December 23, 2024

“I won on groceries,” he said. “It’s a very simple word. Who uses the word? I started using the word. The groceries. When you buy apples, when you buy bacon, when you buy eggs. They were double and triple the price over a short period of time. I won the election based on that. We’re going to bring those prices down.”
One problem here is that the foundation of Trump’s economic plan for the United States is imposing sweeping, staggering tariffs on goods imported from key trade partners with which he may or may not have an axe to grind. Economists have long insisted this will result in prices going up, not down, as retailers pass the burden of these tariffs onto their customers. Trump seemed to acknowledge this possibility in the very same Meet the Press interview.

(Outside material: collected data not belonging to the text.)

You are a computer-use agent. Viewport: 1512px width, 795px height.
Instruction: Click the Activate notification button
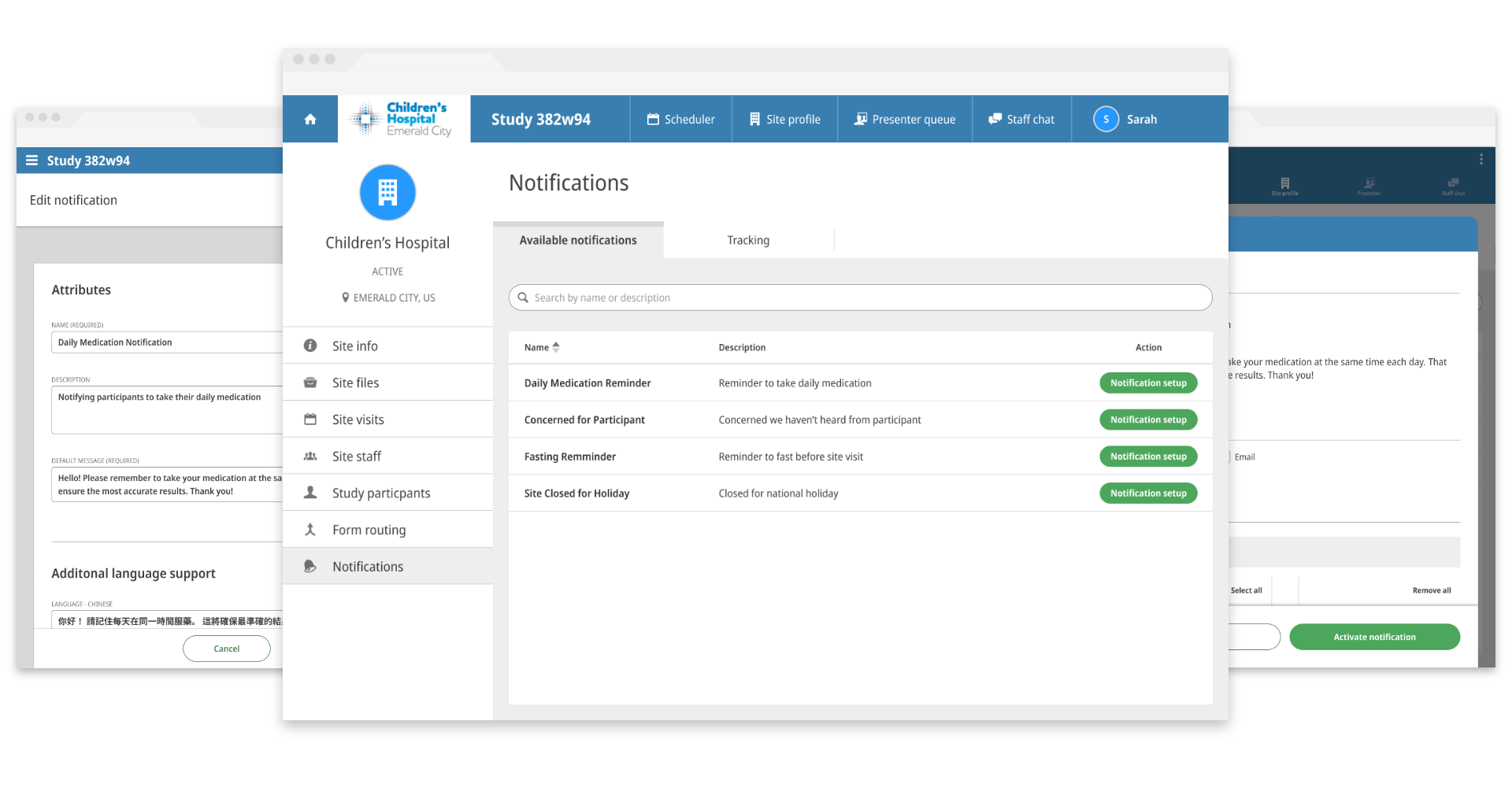[1374, 637]
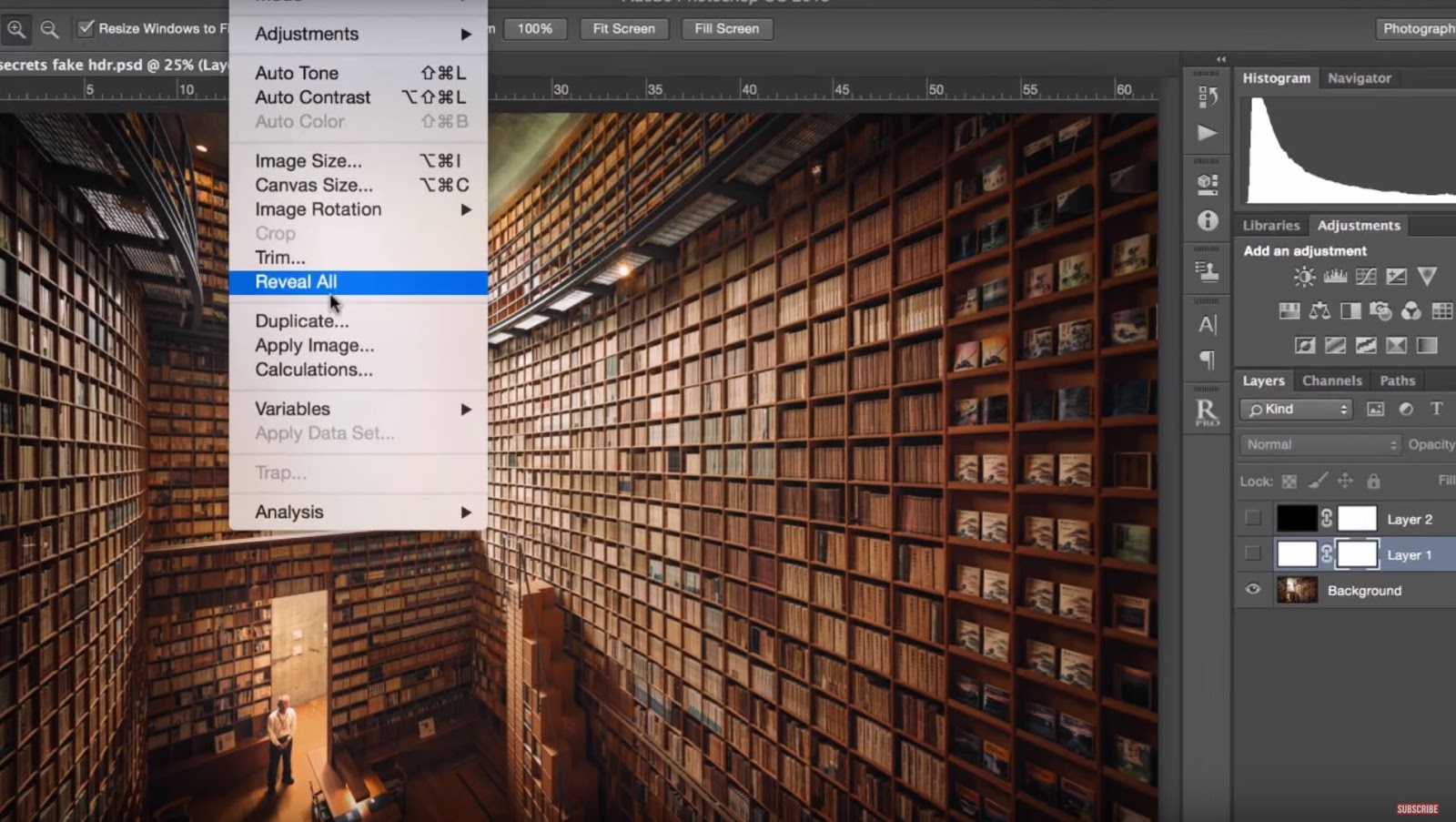Screen dimensions: 1456x822
Task: Add an Invert adjustment
Action: (x=1305, y=345)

“I can’t guarantee anything,” he said when he was asked if he could guarantee tariffs wouldn’t result in American consumers paying more, something he said wouldn’t happen seconds earlier. “I can’t guarantee tomorrow.”

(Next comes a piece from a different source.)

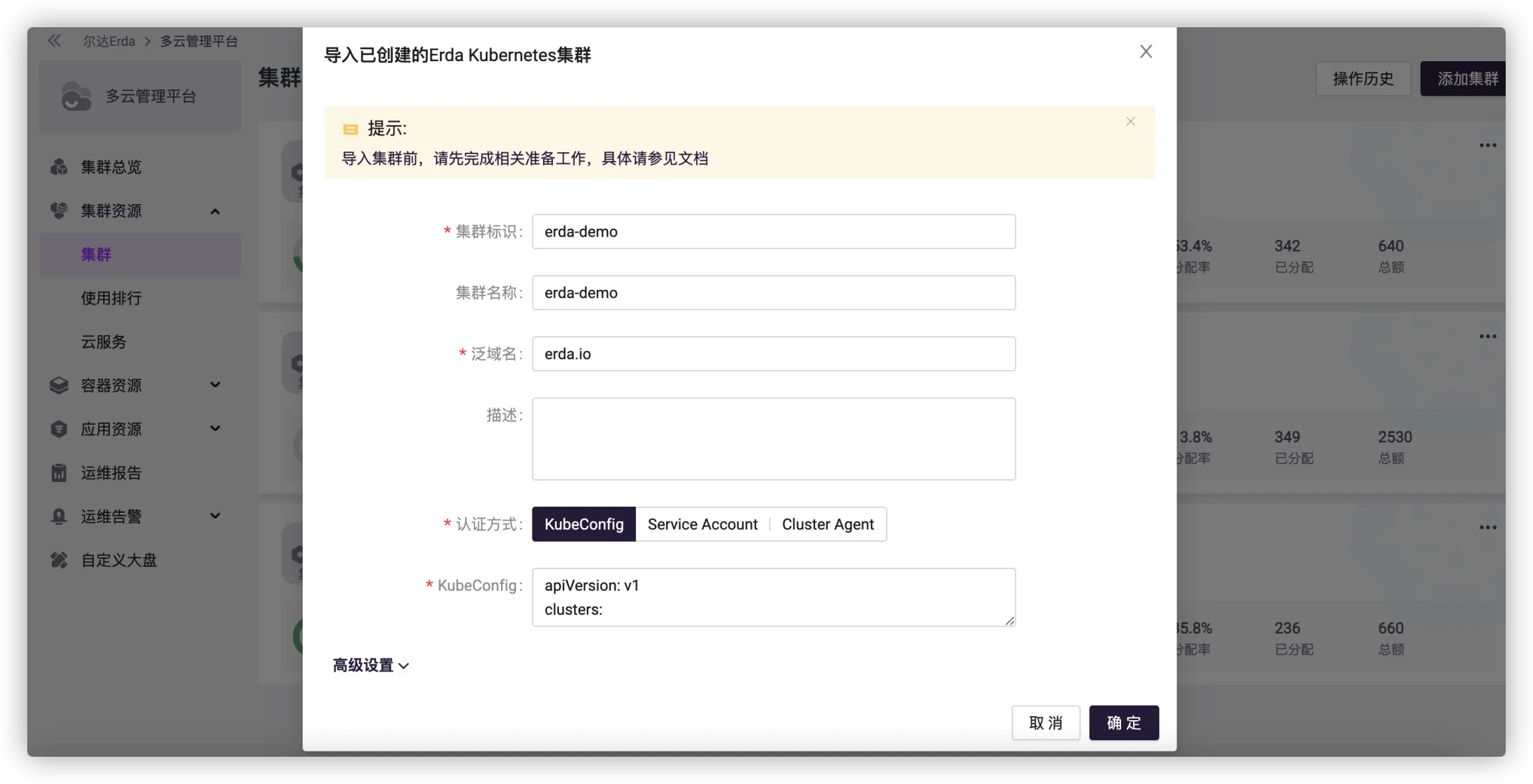Screen dimensions: 1533x784
Task: Expand 高级设置 advanced settings
Action: click(371, 665)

Trump seemed even less sure while speaking with Time for his “Man of the Year” cover story, the transcript for which was released Thursday. When the president-elect was asked if his presidency would be a failure if grocery prices didn’t go down he said: “I don’t think so.”
“Look, they got them up. I’d like to bring them down. It’s hard to bring things down once they’re up. You know, it’s very hard. But I think that they will,” Trump said before going on about how the supply chain is broken and so is “what they’re doing with the cars” and how all of this is the problem.
It hasn’t taken long, then, for Trump to enter excuse mode after locking up another stint in the White House. Reality is not his friend, and he’s now in the process of pivoting from promising to change it to testing out what he can blame for his inability to do so. The one thing that can be guaranteed about his next four years in office is that there’s going to be plenty more where this came from.